Daftar Tugas ->
• A. Salin persis bagian artikel tentang Fransisca Angela yang terletak antara "Tiga bulan kemudian, ada" dan "yang paling berkesan!", termasuk kedua bagian tersebut.
• B. Lanjutkan artikel tentang Fransisca Angela, dimulai tepat setelah kalimat terakhirnya.

Teks Dokumen ->
Fransisca Angela, Sukses Jadi Fotografer Muda Karena Kerja Kerasnya
- Jan 12, 2016
- Youthmanual
Oleh Muthia Nugrahani
Fotografi emang nggak ada matinye! Makin kesini, malah makin diminati. Buktinya, masih banyak anak muda pakai ‘kalung’ kamera DSLR kemana-mana dan berlomba-lomba mempercantik feed Instagramnya dengan foto-foto yang artsy dan Kinfolk banget gitu, deh.
Apalagi dengan kamera digital yang semakin beragam serta aplikasi editing foto yang semakin canggih, tambah banyak, deh, orang yang getol jeprat-jepret.
Namun nggak semua orang bisa konsisten menekuni fotografi sampai bisa jadi fotografer profesional seperti Fransisca Angela, alias Sisca. Meski “baru” berusia 22 tahun, karya fotografinya udah sukses nampang di berbagai media besar seperti majalah DestinAsian, majalah Jalan-Jalan, majalah NYLON Indonesia, Bliss Magazine, Tea &Toast, bahkan situs desain internasional Design Sponge. Awesome!
***
Berawal dari keisengannya mendokumentasikan acara sekolah dengan kamera handphone, Sisca jadi menemukan minatnya pada fotografi sejak SMP. Lalu, ketika ia SMA, Sisca ikut salah satu lomba fotografi yang digelar oleh SMA Kanisius Jakarta dengan kamera DSLR pertamanya, dan berhasil menyabet juara pertama.
“Sejak [kemenangan] itu, saya mulai bereksplorasi di dunia fotografi,” ungkap lulusan Universitas Bina Nusantara Jakarta ini.
Ngobrol lebih lanjut, yuk!
Gimana, sih, awalnya karya Sisca bisa dimuat di berbagai media massa?
Waktu SMA tingkat akhir, saya memberanikan diri mengirimkan salah satu foto seri saya ke sebuah majalah travel. Saya dapat feedback yang cukup baik, tapi akhirnya foto serinya nggak jadi dimuat.
Tiga bulan kemudian, ada editor majalah lain yang menawarkan untuk mempublikasikan foto seri tersebut. Dari situ, orang-orang mulai notice karya saya sampai akhirnya saya mendapat kesempatan motret untuk media dan klien lain.
Sepengalaman saya, sih, you cannot rush time and we cannot just sit waiting for people to notice our work. And, the smallest thing like reaching out to people, can give a lot of differences and opportunities for us to grow.
Oya, dulu saya juga mempublikasikan karya-karya saya lewat blog pribadi, tapi sekarang udah punya situs portfolio yang lebih profesional.
Ceritain, dong, tentang job fotografi kamu yang paling berkesan!

Entri Dataset ->
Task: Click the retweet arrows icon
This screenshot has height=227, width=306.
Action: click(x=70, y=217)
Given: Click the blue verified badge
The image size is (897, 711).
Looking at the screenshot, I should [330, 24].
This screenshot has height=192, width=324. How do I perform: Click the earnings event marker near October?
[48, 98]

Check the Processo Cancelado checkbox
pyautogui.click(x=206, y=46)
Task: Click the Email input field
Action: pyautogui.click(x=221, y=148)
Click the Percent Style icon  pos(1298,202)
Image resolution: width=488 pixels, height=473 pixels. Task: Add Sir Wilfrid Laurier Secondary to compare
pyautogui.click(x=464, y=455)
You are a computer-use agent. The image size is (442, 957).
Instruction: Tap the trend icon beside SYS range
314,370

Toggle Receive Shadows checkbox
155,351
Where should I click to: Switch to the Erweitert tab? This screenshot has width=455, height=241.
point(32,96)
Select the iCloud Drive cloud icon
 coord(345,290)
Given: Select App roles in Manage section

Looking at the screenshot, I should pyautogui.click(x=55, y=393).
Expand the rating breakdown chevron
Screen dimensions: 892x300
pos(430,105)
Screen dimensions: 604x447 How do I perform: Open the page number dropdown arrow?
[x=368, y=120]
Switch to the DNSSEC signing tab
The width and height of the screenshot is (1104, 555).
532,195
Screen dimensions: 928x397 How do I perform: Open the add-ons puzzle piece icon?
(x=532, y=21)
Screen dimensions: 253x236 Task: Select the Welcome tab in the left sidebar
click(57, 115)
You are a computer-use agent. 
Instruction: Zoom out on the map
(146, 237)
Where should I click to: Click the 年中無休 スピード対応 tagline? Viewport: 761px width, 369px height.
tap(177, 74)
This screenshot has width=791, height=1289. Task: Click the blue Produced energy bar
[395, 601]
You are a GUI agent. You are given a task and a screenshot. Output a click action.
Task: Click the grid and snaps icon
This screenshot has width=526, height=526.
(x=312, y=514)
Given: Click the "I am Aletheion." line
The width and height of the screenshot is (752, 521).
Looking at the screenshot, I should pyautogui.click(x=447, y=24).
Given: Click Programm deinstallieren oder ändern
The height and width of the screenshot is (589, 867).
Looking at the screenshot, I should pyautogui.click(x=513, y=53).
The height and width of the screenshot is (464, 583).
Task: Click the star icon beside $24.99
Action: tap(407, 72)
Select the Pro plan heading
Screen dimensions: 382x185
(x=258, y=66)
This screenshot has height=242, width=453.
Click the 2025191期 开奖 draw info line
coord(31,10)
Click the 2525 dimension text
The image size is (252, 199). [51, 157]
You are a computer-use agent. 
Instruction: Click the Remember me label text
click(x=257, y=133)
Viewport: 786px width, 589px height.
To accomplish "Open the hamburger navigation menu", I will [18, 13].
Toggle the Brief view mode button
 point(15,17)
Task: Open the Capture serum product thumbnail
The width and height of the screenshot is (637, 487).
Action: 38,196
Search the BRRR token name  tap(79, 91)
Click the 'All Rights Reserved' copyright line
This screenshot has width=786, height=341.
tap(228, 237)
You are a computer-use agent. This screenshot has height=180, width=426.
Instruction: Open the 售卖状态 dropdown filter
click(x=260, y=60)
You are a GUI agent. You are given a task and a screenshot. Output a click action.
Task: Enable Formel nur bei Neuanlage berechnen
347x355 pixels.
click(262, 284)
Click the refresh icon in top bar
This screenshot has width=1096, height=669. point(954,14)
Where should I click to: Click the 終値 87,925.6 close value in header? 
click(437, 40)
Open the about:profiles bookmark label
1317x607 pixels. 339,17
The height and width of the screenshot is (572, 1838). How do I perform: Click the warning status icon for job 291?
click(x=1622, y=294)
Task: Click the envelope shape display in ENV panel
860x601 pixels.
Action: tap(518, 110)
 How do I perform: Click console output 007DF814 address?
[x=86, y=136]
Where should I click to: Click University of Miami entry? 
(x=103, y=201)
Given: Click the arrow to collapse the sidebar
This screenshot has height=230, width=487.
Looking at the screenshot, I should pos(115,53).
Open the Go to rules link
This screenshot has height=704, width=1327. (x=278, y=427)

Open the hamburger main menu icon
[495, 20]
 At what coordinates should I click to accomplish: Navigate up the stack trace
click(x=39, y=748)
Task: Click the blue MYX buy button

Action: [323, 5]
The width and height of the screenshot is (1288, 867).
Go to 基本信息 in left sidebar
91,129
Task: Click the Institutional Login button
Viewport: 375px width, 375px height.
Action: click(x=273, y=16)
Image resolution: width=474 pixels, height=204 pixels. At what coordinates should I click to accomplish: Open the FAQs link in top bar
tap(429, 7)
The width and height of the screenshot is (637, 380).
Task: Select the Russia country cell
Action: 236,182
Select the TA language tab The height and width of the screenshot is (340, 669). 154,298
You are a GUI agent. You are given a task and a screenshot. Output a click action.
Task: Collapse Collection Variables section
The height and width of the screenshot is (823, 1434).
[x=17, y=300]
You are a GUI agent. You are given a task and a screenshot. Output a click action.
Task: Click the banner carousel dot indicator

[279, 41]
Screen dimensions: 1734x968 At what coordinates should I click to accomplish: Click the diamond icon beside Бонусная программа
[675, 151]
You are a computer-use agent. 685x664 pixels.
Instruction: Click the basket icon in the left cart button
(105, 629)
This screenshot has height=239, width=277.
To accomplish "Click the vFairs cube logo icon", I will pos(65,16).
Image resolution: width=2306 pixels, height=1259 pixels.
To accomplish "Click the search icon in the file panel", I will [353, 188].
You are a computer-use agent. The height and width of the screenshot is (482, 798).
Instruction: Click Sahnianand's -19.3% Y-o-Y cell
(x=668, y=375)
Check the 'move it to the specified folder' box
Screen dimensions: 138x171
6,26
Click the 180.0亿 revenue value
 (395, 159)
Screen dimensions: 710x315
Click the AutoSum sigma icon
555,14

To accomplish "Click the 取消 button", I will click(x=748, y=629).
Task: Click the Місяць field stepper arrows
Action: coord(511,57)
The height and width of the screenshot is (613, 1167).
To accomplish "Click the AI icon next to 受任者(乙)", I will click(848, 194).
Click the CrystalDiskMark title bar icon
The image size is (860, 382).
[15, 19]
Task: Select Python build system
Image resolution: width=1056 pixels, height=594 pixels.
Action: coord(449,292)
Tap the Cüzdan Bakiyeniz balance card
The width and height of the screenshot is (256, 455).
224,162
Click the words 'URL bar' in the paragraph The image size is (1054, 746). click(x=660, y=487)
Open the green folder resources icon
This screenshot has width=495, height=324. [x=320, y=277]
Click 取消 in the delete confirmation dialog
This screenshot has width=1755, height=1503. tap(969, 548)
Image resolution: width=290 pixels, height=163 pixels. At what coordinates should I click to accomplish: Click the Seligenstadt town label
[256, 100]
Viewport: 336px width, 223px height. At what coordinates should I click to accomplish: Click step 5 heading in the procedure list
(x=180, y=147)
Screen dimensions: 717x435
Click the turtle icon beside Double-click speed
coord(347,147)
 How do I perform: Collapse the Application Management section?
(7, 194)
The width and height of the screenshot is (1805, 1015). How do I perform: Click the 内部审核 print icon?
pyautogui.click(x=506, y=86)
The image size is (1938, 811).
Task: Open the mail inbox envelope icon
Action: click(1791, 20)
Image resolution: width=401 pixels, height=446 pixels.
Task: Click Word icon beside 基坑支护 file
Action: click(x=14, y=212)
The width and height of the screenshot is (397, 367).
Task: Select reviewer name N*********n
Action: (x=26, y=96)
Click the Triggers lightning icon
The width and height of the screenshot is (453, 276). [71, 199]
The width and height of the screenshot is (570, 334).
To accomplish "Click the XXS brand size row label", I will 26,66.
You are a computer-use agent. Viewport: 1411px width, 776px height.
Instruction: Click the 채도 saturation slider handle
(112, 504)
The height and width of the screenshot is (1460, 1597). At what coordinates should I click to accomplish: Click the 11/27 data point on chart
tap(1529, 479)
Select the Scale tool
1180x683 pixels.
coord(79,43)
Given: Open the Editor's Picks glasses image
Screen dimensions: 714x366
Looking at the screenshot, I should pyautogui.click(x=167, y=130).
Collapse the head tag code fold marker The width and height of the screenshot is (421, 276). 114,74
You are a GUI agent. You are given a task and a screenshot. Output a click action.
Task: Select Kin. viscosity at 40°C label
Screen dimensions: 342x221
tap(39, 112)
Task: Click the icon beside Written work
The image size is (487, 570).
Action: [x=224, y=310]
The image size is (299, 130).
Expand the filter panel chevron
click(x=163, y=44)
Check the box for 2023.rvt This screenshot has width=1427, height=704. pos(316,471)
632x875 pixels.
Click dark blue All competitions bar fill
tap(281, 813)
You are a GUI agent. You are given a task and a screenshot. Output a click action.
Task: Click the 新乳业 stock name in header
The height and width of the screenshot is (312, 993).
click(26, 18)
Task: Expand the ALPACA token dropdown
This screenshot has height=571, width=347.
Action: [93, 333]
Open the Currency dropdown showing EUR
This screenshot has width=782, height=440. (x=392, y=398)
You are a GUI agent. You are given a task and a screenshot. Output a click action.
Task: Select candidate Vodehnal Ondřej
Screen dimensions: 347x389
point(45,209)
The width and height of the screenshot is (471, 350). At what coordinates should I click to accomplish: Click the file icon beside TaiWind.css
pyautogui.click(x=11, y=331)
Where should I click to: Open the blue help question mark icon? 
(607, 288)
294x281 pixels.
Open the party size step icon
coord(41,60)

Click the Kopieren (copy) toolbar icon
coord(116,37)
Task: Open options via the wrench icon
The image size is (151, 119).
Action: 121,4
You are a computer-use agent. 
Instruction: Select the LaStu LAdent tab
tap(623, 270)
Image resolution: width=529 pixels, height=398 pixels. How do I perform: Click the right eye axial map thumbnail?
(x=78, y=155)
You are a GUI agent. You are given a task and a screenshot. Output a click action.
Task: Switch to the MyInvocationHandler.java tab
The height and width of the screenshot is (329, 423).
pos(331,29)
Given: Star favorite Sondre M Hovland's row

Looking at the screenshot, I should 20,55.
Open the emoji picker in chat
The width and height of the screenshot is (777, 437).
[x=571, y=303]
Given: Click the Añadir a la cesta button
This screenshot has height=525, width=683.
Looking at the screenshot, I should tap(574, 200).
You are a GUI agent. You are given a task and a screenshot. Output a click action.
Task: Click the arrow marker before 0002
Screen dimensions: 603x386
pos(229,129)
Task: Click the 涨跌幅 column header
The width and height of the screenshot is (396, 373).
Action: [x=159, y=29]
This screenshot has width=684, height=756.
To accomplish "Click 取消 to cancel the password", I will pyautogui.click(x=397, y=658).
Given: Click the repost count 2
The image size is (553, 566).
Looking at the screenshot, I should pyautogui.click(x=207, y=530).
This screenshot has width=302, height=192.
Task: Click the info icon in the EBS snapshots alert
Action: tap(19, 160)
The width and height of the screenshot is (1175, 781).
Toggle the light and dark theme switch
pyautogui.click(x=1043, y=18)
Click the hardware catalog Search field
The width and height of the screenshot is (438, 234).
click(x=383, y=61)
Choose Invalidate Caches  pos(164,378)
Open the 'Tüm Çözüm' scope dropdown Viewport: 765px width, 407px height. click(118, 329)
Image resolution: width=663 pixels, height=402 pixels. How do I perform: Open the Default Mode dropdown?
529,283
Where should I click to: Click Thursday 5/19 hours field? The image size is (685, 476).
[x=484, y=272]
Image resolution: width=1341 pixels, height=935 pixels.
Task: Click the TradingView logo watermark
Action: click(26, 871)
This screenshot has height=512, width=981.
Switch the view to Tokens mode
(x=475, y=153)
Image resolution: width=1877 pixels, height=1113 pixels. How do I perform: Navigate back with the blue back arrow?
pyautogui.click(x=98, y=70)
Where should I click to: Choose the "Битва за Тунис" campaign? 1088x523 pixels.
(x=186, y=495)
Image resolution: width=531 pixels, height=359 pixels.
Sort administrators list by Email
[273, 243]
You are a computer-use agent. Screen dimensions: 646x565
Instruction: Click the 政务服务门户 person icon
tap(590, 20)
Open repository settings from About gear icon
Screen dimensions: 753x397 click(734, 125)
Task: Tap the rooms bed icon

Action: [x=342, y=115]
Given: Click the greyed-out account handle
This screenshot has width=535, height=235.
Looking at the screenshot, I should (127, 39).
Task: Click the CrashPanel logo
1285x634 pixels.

Jawaban yang Diberikan ->
• A.
Tiga bulan kemudian, ada editor majalah lain yang menawarkan untuk mempublikasikan foto seri tersebut. Dari situ, orang-orang mulai notice karya saya sampai akhirnya saya mendapat kesempatan motret untuk media dan klien lain.
Sepengalaman saya, sih, you cannot rush time and we cannot just sit waiting for people to notice our work. And, the smallest thing like reaching out to people, can give a lot of differences and opportunities for us to grow.
Oya, dulu saya juga mempublikasikan karya-karya saya lewat blog pribadi, tapi sekarang udah punya situs portfolio yang lebih profesional.
Ceritain, dong, tentang job fotografi kamu yang paling berkesan!

• B.
Tahun lalu, saya dapat assignment motret untuk majalah Alphabet Family Journal dari Australia. Proyek foto ini seru banget, karena konsepnya yang unik. Sesuai namanya, setiap isu Alphabet Family Journal mengangkat konten yang merepresentasikan satu huruf alfabet yang berbeda-beda. Waktu itu, saya mendapat isu huruf B dan cerita yang mau saya angkat adalah “Batik”.
Lewat riset, saya menemukan kampung batik Sragen. Kampung batik ini kayaknya nggak banyak terekspos dibandikan kampung batik yang lain karena nggak punya banyak referensi di media. Jadi awalnya saya sempat ragu mau ke sana. Tapi akhirnya saya pergi aja. Lagian jalan-jalan jadi lebih seru kalau destinasinya benar-benar nggak kita ketahui ‘kan?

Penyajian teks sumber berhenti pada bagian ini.